With a decision still pending in the civil service case of former Austin Police Department Internal Affairs Detective Chris Dunn, who was fired last year for exhibiting bias in an investigation into the 2009 police shooting death of Nathaniel Sanders II, Dunn's attorney Tom Stribling has made one final attempt to have the charge against Dunn tossed out.
In a closing brief submitted last month to an arbitrator considering whether Dunn should get his job back, Stribling argued the city failed to specify which actions Dunn took (or did not take) that led to Chief Art Acevedo's decision to fire him. The lack of specificity violates civil service law, said Stribling, arguing that the error warrants setting aside the main charge against Dunn – that he violated department policy pertaining to "impartial attitude." Instead of specifics, Stribling argues, the disciplinary memo describing the reasons for Dunn's termination is nothing more than "4½ pages of narrative fraught with conclusions and hyperbole."

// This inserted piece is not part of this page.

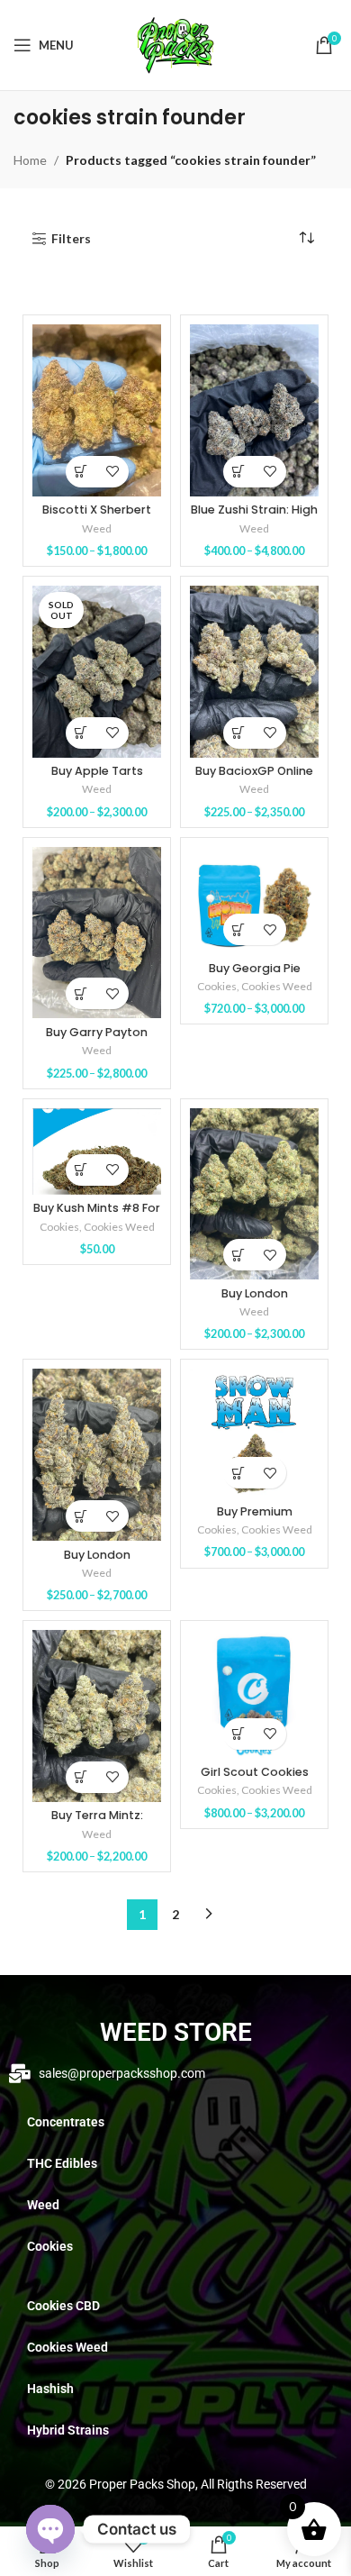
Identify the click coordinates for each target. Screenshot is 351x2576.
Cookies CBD (63, 2305)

In firing Dunn, Acevedo said the detective exhibited bias in favor of Officer Leonardo Quintana in a now-infamous May 13, 2009, e-mail Dunn wrote to colleagues two days after the shooting, in which he suggested that getting Sanders' probation records might help make him "a causation" of the deadly event. Further, according to the city, Dunn improperly attempted to bias the internal inquiry by compelling his colleagues to ignore certain questions that the department's legal adviser, Michael Cronig, thought should be asked of Quintana during his Internal Affairs interview. (For more on Dunn's case, see "Cutting on the Bias," April 30.)
But Stribling argues that the specifics of those two actions are not laid out sufficiently in the disciplinary memo – a memo he said was ambiguous and filled with "purple prose." Assistant City Attorney Constance Acosta counters that the facts in question are contained in the memo.

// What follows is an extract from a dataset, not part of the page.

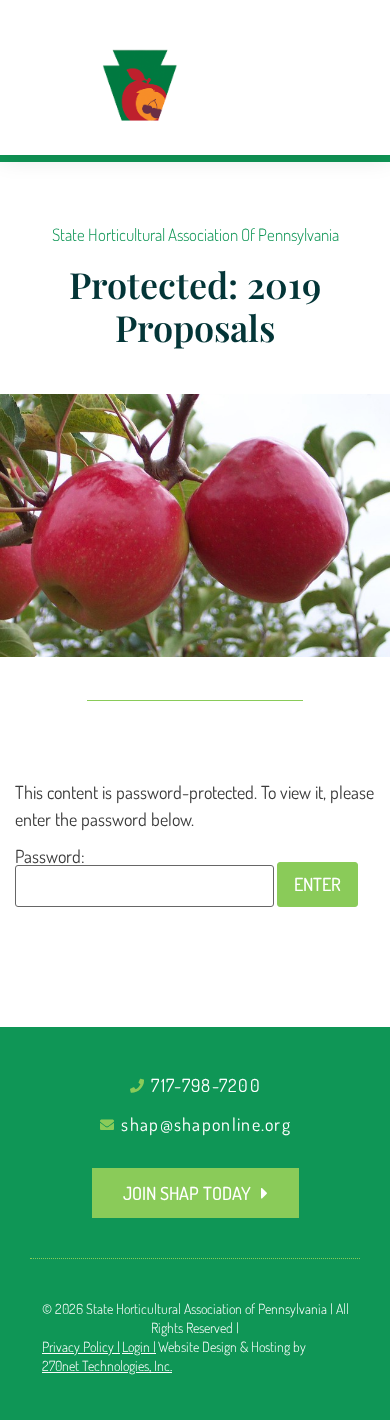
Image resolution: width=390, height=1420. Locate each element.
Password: (50, 857)
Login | (139, 1346)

As for the alleged bias demonstrated in the May 13 e-mail, Stribling argues that Dunn was only looking to gather facts. For example, if the probation records had shown Sanders and his companions were in compliance with terms of probation, any notion of causation would be moot; Stribling wrote, "Obtaining factual information is not bias." Moreover, he argued that Dunn understands the e-mail was "poorly worded" and "created a perception of bias" in some minds. As such, Dunn does not contest the other charge brought against him, that he damaged the credibility of the department. However, Stribling contends, Dunn's termination was excessive for that infraction.

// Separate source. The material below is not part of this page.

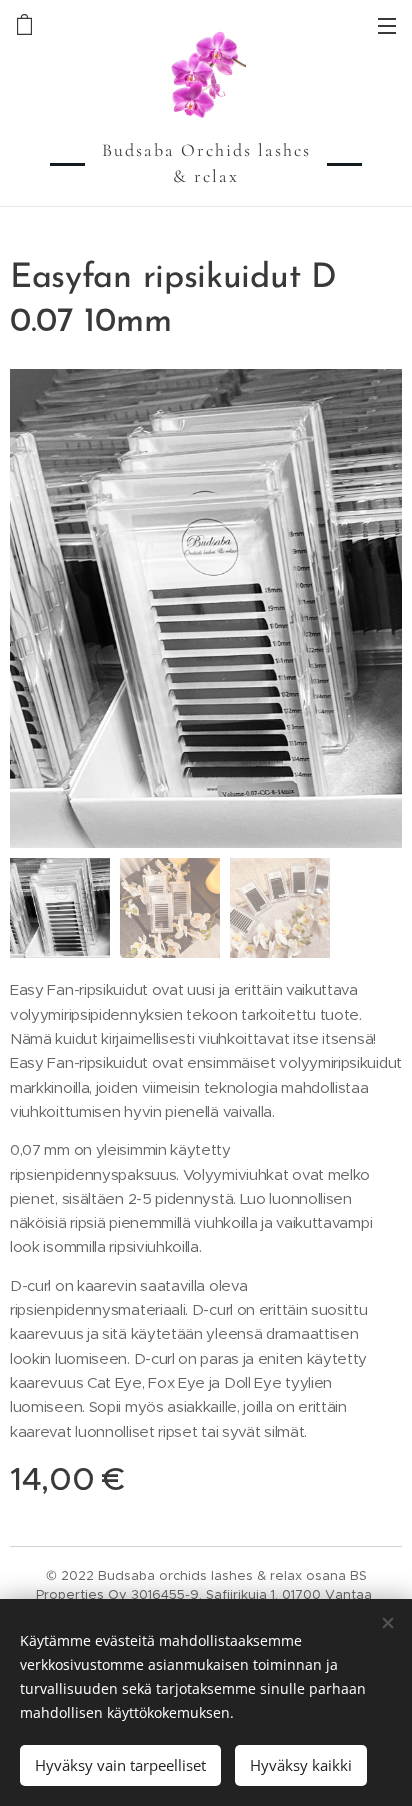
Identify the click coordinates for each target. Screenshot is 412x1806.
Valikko (387, 25)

Acosta countered that the e-mail did in fact exhibit actual bias and also demonstrated a "pattern based on previous practice." She noted that two county prosecutors testified at Dunn's arbitration hearing that they had problems with his work when he was a sex crimes investigator; one testified that Dunn had actually pressured a victim into making a false identification in a lineup. (Still unclear, however, is whether either of those prosecutors ever communicated their concerns about Dunn to their supervisors or to anyone at APD.) In the Sanders case, Acosta said, Dunn "took it upon himself to initiate a chain of events that would cause the singular most catastrophic damage to the APD in anyone's current institutional memory." (Given the disaster with the release of the KeyPoint investigation into the Sanders shooting and a handful of other recent APD low points, that assessment is certainly debatable.)
A decision is expected later this month.